Exercise materials Start Marker
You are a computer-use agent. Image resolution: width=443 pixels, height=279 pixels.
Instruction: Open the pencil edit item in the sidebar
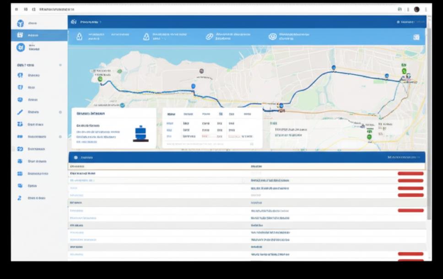[20, 112]
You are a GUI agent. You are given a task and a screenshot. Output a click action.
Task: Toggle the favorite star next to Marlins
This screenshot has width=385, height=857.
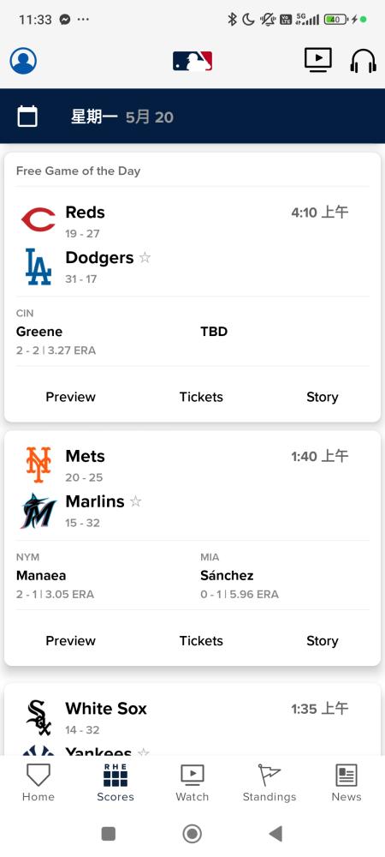[136, 501]
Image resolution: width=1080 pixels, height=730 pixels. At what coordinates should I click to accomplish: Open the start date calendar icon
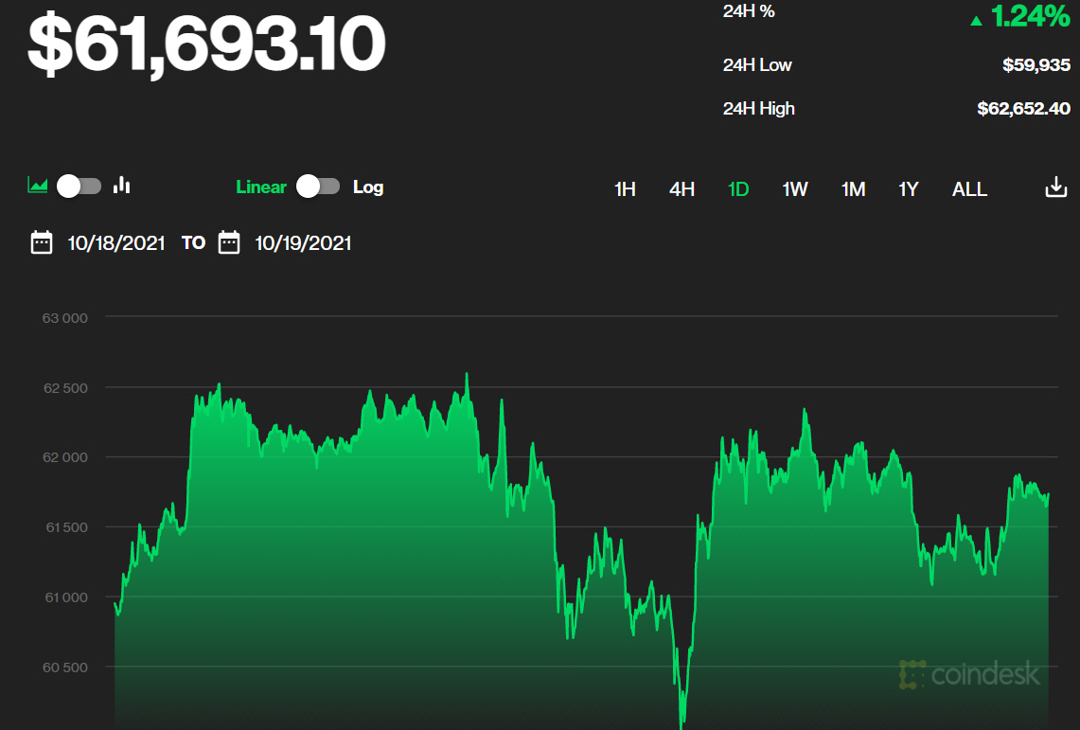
Exercise materials End Marker
__Instructions for the task__. Once the pictures are set aside, give the rest of the material again unchanged.

__Answer to this exercise__.
You are a computer-use agent. Image resolution: width=443 pixels, height=279 pixels.
Instruction: Open the pencil edit item in the sidebar
[20, 112]
You are a GUI agent. You are given a task and a screenshot. Output a click action.
Task: Toggle the favorite star next to Marlins
This screenshot has width=385, height=857.
[136, 501]
Image resolution: width=1080 pixels, height=730 pixels. At what coordinates should I click to accomplish: Open the start date calendar icon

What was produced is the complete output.